Saturday, August 8, 2015

658. Nosferatu: Phantom der Nacht/Nosferatu: Phantom of the Night (1979)

Running Time: 107 minutes
Directed By: Werner Herzog
Written By: Werner Herzog, from the novel Dracula by Bram Stoker
Main Cast: Klaus Kinski, Isabelle Adjani, Bruno Ganz, Roland Topor, Walter Ladengast
Click here to view the trailer


Okay, now it's just about 1:00am, I'm ever more tired, but why not put all the babies to bed at once. I've literally JUST finished my review of Seven Samurai and having watched two BOOK movies in a row, without writing, it's time for another review already. Read on...

I could probably just put up links to my original Nosferatu review or even the other adaptations of Dracula that I've reviewed, if you wanted a plot synopsis, but I'll play by the rules and write a fresh one. We kick it off with Jonathan Harker (Ganz), who is employed by Renfield (Topor). Renfield, an eerie little man with a serious case of the giggles, asks Jonathan to go to Transylvania and deliver the deed and contract to a home in their town, near the Harker residence, in fact. Jonathan jumps at the task, forever doomed to be a "yes" man. However, Jonathan's wife Lucy (Adjani) doesn't want him to go, as she feels the whole trip spells nothing but doom, though she can't put her finger on why. Jonathan goes anyway and as he approaches Transylvania, he is warned by many to stay out, as nothing but evil lurks on the road to Count Dracula's castle. Jonathan presses on, however, eager to please his boss. Once arriving at the castle of Dracula (Kinski), Jonathan dines and then wakes in the night, after having a nightmare. Two days later, Jonahtan awakes, ready to go back to Lucy, only to find that Dracula is gone and all the doors are locked. He manages to escape and ride horseback all the way back to his hometown. Meanwhile, Dracula is arriving at the same destination via boat, bringing an army of rats and the plague with him. It all comes down to the pure heart of a woman (Lucy) who must figure out how to keep Dracula preoccupied until sunrise, this making him perish...perhaps her neck will do the trick?


Caffeine free Pepsi was not a good choice. Don't expect Shakespeare here, folks - that's all I'm sayin'.

All I can say is that I continue to be underwhelmed by the story of Dracula/Nosferatu, whatever you wanna call it/him. I realize it's a classic, but as THE BOOK has taught us many times, the classics stink sometimes. I mean, what have we got here? A vampire who likes blood - I mean, who can really blame the guy, right? It's his nature, dammit! Harker goes to sell him a house, it spells trouble from the get go, he takes a liking to Harker's wife (and played Isabelle Adjani, once again I can't blame him - she's drop dead gorgeous!), he infects Harker and then gets caught with his pants down when the sun comes up, end of story. That's it. Nothing else. I just feel like there should be a little more, maybe a little subplot, maybe a little substance. I feel like it's dry, is all.

AVAILABLE DATA:
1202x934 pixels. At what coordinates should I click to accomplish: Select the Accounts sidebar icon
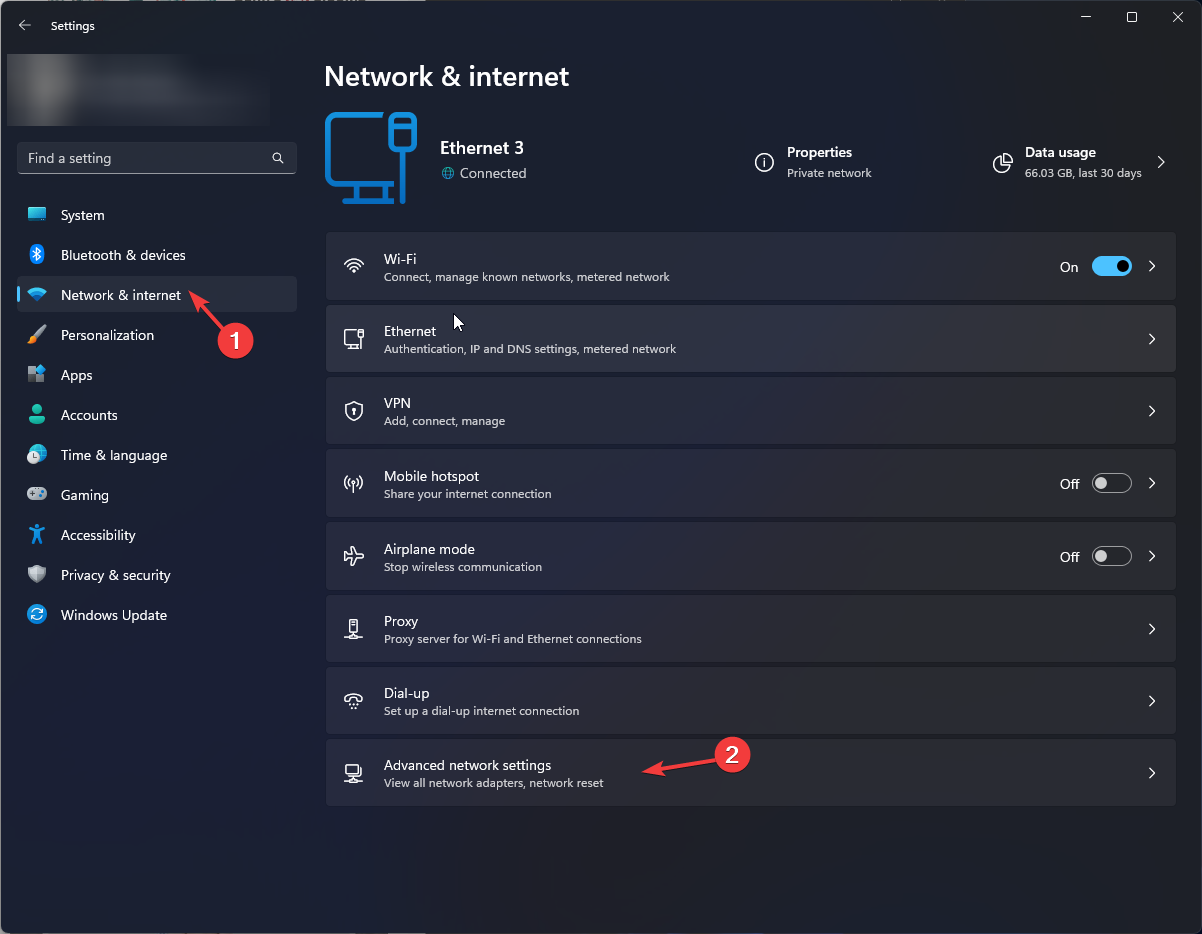coord(37,415)
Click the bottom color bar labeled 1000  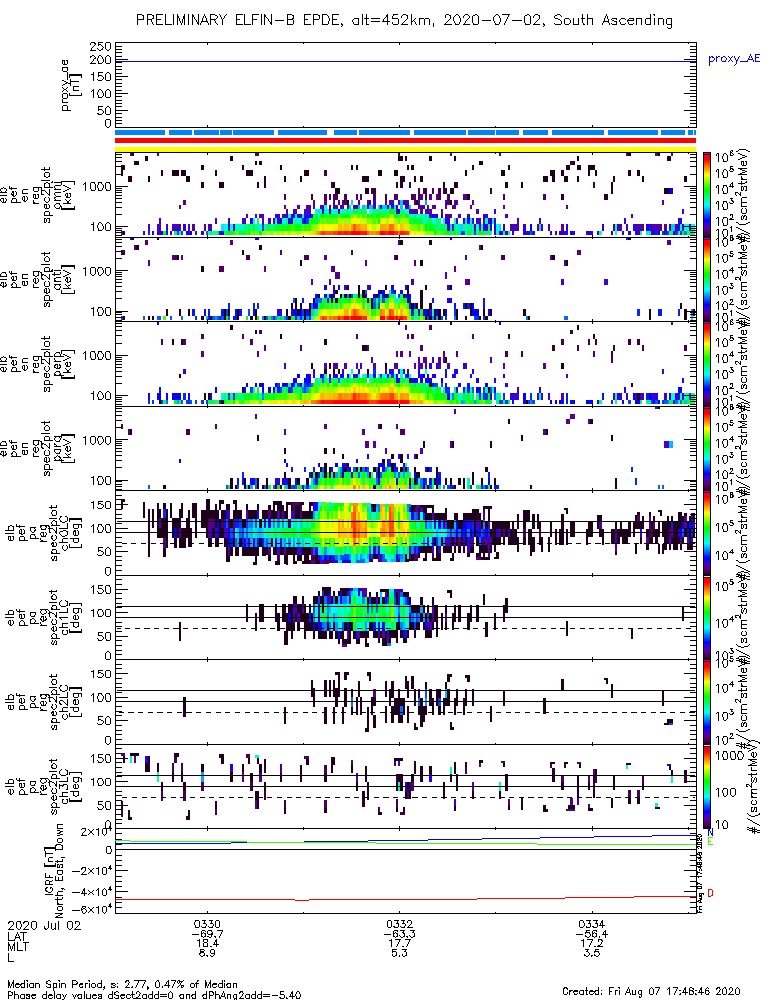[x=707, y=786]
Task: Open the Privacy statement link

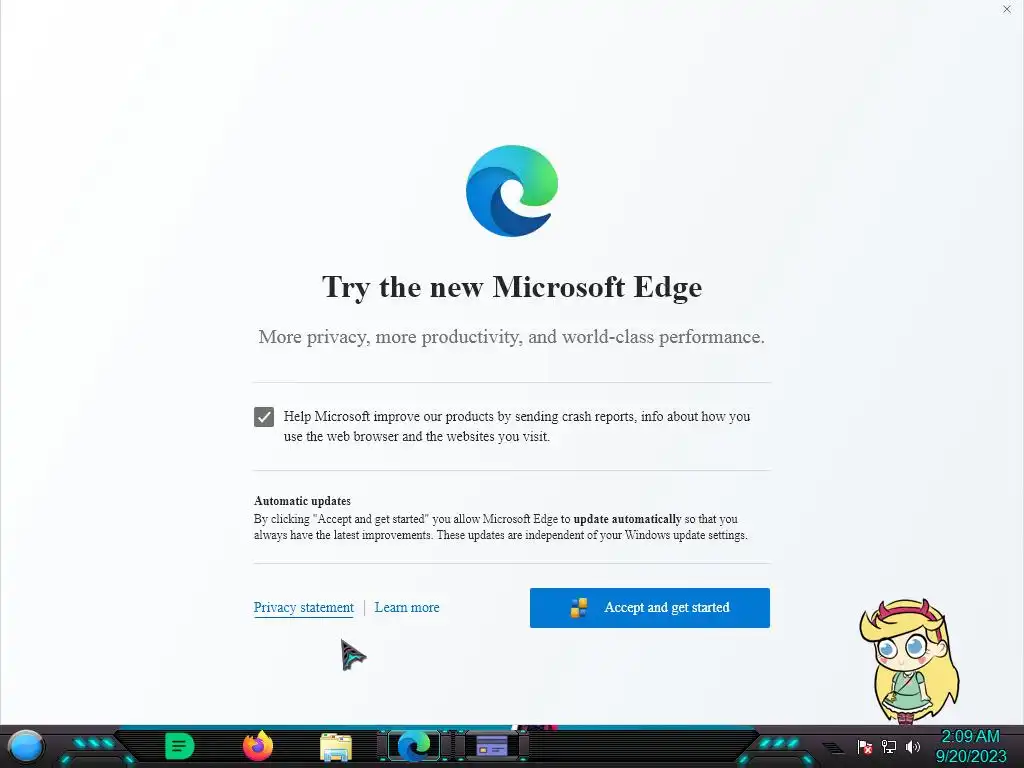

PROBLEMS AND TASKS:
(1) According to the Nosferatu review, what is the film's running time?
(2) Rewrite the Nosferatu review, beginning at the words "658. Nosferatu: Phantom" and stopping after "already. Read on...", with "Werner Herzog" changed to "W. Herzog" throughout.

SOLUTIONS TO THE PROBLEMS:
(1) 107 minutes

(2)
658. Nosferatu: Phantom der Nacht/Nosferatu: Phantom of the Night (1979)

Running Time: 107 minutes
Directed By: W. Herzog
Written By: W. Herzog, from the novel Dracula by Bram Stoker
Main Cast: Klaus Kinski, Isabelle Adjani, Bruno Ganz, Roland Topor, Walter Ladengast
Click here to view the trailer


Okay, now it's just about 1:00am, I'm ever more tired, but why not put all the babies to bed at once. I've literally JUST finished my review of Seven Samurai and having watched two BOOK movies in a row, without writing, it's time for another review already. Read on...